The air forces of the two countries are in the midst of an exercise labelled Griffin Strike by the UK, which sees an RAF Airbus Defence & Space A330 Voyager Multi-Role Tanker Transport (MRTT) and six Eurofighter Typhoons team up with two French A330 Phenix tankers, two French A400Ms, and three Dassault Aviation Rafales.
The Griffin Strike mission is a subset of France’s Pegase 2024 exercise, which like previous iterations of Pegase sees fighters, tankers and transports dispatched to the Asia-Pacific. This year marks the first time that the French air force has worked with allies on the long-range deployment.
“We are trying to give a concrete example of how the combined joint expeditionary force is able to work with allies such as the British,” says French air force Brigadier General Guillaume Thomas.
Thomas made the remarks in Singapore, where the first element of the Griffin Strike mission – comprising a French A330 Phenix and A400M, and three RAF Typhoons – was making its second stopover on the mission, after a first in the United Arab Emirates.
Thomas says that while France and other NATO allies regularly practice interoperability in Europe, it is far less common to work together on such a long-range intercontinental deployment.
Simultaneous to Griffin Strike, the French air force is conducting the Pacific Skies mission, which sees French A330s, A400Ms and Rafales being flown to the Asia-Pacific region via Canada and Alaska. This effort is being conducted with Eurofighters from two other NATO allies: Germany and Spain.
The ultimate objective of both missions is Darwin, Australia, where the biennial Pitch Black air combat exercise is due to be held this month.

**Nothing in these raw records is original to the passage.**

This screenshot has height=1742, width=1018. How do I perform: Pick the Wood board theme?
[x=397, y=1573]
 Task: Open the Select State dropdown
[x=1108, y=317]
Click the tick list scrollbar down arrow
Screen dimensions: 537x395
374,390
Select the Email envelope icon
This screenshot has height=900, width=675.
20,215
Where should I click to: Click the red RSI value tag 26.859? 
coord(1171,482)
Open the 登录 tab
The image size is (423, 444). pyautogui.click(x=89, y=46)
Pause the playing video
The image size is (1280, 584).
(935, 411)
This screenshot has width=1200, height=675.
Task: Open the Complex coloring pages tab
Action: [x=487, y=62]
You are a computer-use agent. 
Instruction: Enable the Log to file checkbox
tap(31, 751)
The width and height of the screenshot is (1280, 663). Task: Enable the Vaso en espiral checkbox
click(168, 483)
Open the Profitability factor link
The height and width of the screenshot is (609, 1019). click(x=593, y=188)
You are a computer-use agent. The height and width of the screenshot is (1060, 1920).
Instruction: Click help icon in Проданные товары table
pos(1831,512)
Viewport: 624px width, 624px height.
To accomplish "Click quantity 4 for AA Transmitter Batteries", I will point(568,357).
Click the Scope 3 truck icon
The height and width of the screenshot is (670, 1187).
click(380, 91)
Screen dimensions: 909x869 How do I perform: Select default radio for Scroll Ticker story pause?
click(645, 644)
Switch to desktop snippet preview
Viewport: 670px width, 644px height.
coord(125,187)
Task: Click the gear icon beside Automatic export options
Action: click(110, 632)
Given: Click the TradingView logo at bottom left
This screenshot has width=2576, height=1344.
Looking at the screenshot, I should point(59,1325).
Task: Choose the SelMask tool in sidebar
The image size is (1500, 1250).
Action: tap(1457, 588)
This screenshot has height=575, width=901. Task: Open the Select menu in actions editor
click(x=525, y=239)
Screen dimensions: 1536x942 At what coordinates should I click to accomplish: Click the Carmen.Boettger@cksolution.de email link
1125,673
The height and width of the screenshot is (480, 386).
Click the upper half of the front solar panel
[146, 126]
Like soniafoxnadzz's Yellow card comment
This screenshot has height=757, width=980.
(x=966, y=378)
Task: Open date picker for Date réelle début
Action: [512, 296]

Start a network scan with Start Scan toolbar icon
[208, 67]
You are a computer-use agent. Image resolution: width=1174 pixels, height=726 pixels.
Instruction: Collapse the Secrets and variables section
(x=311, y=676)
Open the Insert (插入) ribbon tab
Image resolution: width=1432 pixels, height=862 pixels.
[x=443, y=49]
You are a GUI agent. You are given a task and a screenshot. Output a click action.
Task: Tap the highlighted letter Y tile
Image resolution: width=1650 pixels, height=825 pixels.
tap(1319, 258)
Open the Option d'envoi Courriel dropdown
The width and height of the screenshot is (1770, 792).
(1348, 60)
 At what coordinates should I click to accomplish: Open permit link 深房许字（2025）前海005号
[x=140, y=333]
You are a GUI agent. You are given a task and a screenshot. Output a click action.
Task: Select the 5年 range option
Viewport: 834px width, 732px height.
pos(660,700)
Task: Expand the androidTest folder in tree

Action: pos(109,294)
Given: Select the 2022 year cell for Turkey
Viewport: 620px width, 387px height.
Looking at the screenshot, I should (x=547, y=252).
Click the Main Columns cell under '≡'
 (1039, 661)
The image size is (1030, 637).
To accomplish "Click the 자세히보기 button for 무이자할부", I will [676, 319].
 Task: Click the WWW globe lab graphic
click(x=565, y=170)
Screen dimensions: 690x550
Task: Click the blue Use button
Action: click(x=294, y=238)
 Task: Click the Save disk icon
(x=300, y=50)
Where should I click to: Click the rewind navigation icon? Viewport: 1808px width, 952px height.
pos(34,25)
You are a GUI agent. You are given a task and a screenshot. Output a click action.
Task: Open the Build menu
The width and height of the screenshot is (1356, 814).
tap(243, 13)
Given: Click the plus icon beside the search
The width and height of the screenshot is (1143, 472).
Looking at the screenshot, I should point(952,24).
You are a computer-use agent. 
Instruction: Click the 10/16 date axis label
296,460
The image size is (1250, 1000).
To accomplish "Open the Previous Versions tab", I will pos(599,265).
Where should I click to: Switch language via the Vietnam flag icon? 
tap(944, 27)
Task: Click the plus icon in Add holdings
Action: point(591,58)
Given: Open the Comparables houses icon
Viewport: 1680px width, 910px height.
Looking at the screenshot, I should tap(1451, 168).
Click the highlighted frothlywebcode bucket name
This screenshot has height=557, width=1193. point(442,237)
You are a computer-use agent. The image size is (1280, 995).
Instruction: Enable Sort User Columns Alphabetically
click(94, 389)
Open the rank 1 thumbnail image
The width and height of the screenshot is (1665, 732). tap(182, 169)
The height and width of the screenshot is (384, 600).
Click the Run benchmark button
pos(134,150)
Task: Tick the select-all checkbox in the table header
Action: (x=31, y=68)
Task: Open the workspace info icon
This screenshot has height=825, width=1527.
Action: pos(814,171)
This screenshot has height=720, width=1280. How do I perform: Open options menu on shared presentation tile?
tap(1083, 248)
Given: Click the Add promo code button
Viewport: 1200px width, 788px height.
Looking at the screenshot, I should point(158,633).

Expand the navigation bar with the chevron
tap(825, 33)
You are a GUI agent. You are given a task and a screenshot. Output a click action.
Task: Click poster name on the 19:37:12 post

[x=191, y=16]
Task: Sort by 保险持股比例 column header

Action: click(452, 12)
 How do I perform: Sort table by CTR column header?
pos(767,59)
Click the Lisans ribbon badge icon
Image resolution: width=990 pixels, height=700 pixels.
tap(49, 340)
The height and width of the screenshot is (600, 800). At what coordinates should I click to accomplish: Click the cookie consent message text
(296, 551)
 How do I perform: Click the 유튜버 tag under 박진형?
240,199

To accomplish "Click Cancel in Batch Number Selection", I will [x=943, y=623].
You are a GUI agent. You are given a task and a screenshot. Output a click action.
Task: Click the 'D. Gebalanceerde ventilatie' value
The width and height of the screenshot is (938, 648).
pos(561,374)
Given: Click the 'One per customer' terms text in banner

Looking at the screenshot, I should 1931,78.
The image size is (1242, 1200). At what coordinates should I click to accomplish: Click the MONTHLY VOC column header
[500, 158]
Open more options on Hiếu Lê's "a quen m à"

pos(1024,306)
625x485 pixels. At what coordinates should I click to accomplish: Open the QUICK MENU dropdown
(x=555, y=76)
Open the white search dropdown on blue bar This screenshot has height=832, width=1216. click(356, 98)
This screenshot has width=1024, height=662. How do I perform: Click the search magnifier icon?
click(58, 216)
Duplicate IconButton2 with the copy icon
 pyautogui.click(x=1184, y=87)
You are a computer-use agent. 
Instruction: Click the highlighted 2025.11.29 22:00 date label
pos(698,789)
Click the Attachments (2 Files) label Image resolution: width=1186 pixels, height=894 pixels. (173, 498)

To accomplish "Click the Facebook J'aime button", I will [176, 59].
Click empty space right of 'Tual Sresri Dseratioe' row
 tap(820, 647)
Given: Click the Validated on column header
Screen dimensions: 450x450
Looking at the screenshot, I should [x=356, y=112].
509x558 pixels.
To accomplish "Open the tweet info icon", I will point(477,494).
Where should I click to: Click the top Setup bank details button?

RAF Group Captain Pete Thorbjornsen says that a key element is testing command and control from a joint headquarters in Lyon at the extreme ranges involved in the mission.
“We haven’t done that before,” he says. “That then links back to the UK, but it’s controlled by UK and French officers in Lyon.”
Considerable preparation went into the mission, says Thorbjornsen, given that there significant differences in procedures between the two air forces.
He gives a hypothetical scenario of a fighter having an inflight issue during the deployment.
“What do you expect the tanker to do? What if you’re abeam India and the Indians aren’t expecting you? Do you divert one aircraft? Do you divert a pair? Does the MRTT follow? Or do you use the A400M support aircraft to follow? Trying to understand how each other operates and reacts to events was essential before actually conducting [the mission] over the past week.”